Sponsored by Sens. Chaudhuri and Burgin, SB 1051 protects homeowners and tenants who operate licensed family child care homes. The bill would render void and unenforceable any HOA covenant that prohibits, restricts, conditions, or penalizes the operation of a licensed family child care home. HOAs could not impose fees, assessments, fines, or penalties based on the operation of such a home, or require HOA approval as a condition of operating one. The bill preserves an HOA’s ability to enforce rules of general applicability — parking, noise, exterior modifications, common-area use — as long as those rules aren’t more burdensome on child care homes than on other residential uses.

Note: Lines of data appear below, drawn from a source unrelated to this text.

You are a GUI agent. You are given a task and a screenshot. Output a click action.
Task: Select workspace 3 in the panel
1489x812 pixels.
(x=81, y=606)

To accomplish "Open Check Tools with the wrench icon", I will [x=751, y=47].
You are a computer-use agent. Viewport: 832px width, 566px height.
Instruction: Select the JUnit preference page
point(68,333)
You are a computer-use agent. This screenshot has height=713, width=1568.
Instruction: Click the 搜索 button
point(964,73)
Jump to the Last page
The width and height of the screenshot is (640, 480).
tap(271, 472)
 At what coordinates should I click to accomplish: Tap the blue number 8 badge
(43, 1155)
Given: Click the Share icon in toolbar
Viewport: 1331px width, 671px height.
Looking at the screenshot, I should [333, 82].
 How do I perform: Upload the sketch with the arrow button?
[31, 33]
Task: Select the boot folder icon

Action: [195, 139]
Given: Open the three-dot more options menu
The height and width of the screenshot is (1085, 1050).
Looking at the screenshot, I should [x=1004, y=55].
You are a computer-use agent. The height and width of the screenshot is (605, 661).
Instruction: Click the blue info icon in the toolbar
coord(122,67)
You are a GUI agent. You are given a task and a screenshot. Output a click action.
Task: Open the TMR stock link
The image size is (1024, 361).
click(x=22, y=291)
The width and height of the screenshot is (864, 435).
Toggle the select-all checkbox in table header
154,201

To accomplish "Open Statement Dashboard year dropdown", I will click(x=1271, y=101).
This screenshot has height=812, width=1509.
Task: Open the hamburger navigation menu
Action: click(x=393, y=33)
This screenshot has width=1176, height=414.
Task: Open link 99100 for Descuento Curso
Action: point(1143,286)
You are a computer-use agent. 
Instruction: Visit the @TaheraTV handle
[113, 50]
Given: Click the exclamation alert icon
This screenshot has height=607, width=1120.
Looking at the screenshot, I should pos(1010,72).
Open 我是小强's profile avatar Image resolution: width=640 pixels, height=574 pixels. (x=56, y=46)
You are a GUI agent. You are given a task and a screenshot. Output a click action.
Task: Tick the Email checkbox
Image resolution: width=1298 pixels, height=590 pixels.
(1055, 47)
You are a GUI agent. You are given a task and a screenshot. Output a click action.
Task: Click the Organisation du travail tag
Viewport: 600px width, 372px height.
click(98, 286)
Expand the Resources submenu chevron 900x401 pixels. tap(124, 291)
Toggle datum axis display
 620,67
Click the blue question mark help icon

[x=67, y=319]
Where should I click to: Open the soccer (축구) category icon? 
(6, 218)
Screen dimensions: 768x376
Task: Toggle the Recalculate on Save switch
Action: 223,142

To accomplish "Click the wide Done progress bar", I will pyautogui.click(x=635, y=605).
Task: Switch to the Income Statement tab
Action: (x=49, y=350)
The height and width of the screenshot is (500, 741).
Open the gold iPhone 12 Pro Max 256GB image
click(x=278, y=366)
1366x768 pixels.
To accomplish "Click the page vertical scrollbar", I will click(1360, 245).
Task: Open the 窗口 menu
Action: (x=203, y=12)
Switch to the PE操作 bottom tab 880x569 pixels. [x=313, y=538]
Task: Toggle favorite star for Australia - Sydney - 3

SB 1051 creates a private right of action: licensed operators can sue for declaratory and injunctive relief, actual damages, and attorney’s fees. The Attorney General can also bring enforcement actions. Most significantly, the bill applies retroactively — any HOA covenants, lease agreements, or local zoning ordinances that conflict with the act would be void as of the effective date. Boards could not rely on the argument that their covenants predate the legislation.

What These Bills Mean for HOA Boards and Managers

If any of these bills pass, North Carolina HOAs will need to: review existing declarations, covenants, and rules for conflicts; update enforcement policies and architectural standards; train staff and managers on the new restrictions; and — in the case of SB 1051 — audit existing lease language and zoning interplay for retroactive conflicts. Sending a violation letter for a permitted use (a vegetable garden, solar panels, or a licensed child care home) could expose the association to litigation with attorney’s fees shifted to the prevailing homeowner.

Where the Bills Stand

All three remain in the early stages of the legislative process and the final enacted versions, if any, may differ from these summaries. Boards, managers, and community counsel should monitor each bill’s movement. Regardless of which (if any) become law, the broader signal is consistent: lawmakers in multiple states — Georgia, Minnesota, and now North Carolina — are responding to homeowner pressure with concrete statutory limits on HOA authority.